Soldado vota antecipadamente em região separatista da Ucrânia (AP)

Como é que a morte de Navalny afetou o período que antecedeu as eleições?

O momento da morte de Alexei Navalny - o mais proeminente crítico de Putin - serviu para enfatizar o controlo que o líder russo exerce sobre a política do seu país.

Numa das suas últimas aparições em tribunal antes de morrer, Navalny exortou os funcionários dos serviços prisionais a "votarem contra Putin".

"Tenho uma sugestão: votar em qualquer candidato que não seja Putin. Para votar contra Putin, basta votar em qualquer outro candidato", disse em 8 de fevereiro.

A sua morte lançou uma sombra sinistra sobre a campanha. A viúva de Navalny, Yulia Navalnaya, instou a União Europeia a "não reconhecer as eleições" num discurso apaixonado perante o seu Conselho dos Negócios Estrangeiros, alguns dias depois de ter ficado viúva.

Quase um terço dos russos não ouviu falar dos esforços anti-corrupção de Navalny
Os que desaprovam o presidente têm mais probabilidades de apoiar a falecida figura da oposição Alexei Navalny, mas o conhecimento do seu trabalho continua a ser reduzido em todo o país. Cerca de 70% dos russos não têm "nenhum sentimento especial" em relação à morte de Navalny e menos de um em cada dez teve uma reação forte, como raiva ou choque, segundo um inquérito recente do Centro Levada.
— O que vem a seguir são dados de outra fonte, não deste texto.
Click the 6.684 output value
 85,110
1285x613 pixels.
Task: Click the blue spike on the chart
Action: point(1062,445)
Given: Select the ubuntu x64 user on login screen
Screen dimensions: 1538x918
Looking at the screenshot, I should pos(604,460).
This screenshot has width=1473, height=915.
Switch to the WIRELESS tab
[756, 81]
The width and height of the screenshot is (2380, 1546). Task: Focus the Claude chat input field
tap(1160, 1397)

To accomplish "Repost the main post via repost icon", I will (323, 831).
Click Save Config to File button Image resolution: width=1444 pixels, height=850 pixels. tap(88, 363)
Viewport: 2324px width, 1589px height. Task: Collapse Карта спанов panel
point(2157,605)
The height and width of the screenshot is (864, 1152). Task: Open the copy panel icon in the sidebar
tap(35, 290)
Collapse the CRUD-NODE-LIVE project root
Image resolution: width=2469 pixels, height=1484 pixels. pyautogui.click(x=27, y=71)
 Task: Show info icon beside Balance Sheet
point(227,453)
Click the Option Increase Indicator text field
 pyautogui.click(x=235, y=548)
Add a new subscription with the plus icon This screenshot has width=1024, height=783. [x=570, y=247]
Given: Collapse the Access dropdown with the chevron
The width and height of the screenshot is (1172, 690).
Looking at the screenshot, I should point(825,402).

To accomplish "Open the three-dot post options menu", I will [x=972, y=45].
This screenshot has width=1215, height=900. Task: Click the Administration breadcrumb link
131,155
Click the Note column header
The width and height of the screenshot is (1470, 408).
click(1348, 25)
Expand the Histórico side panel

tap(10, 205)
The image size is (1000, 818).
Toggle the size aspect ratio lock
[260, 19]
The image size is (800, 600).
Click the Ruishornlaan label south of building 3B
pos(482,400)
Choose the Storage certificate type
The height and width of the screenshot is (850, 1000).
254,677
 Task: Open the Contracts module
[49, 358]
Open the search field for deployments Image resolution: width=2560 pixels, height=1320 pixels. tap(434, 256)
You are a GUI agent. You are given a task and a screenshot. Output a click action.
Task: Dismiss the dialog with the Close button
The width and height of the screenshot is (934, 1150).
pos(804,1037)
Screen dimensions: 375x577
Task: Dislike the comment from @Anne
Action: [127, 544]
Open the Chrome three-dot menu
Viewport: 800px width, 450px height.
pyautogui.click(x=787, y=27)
"Putin matou o meu marido exatamente um mês antes das chamadas 'eleições'. Estas eleições são falsas, mas Putin continua a precisar delas. Para fazer propaganda. Ele quer que o mundo inteiro acredite que toda a gente na Rússia o apoia e admira. Não acreditem nesta propaganda", afirmou Navalnaya.

Mesmo assim milhares de pessoas reuniram-se para o funeral de Navalny em Moscovo, apesar da ameaça de detenção pelas autoridades russas.

Navalnaya exortou os russos a irem às urnas às 12:00 do último dia das eleições, 17 de março, como forma de protesto. Num vídeo publicado nas redes sociais, a viúva do opositor afirmou aos russos que podiam "votar em qualquer candidato para além de Putin, podem estragar o vosso boletim de voto, podem escrever Navalny nele".

Acrescentou que os russos não eram obrigados a votar, mas que podiam "estar numa assembleia de voto e depois ir para casa... o mais importante é vir".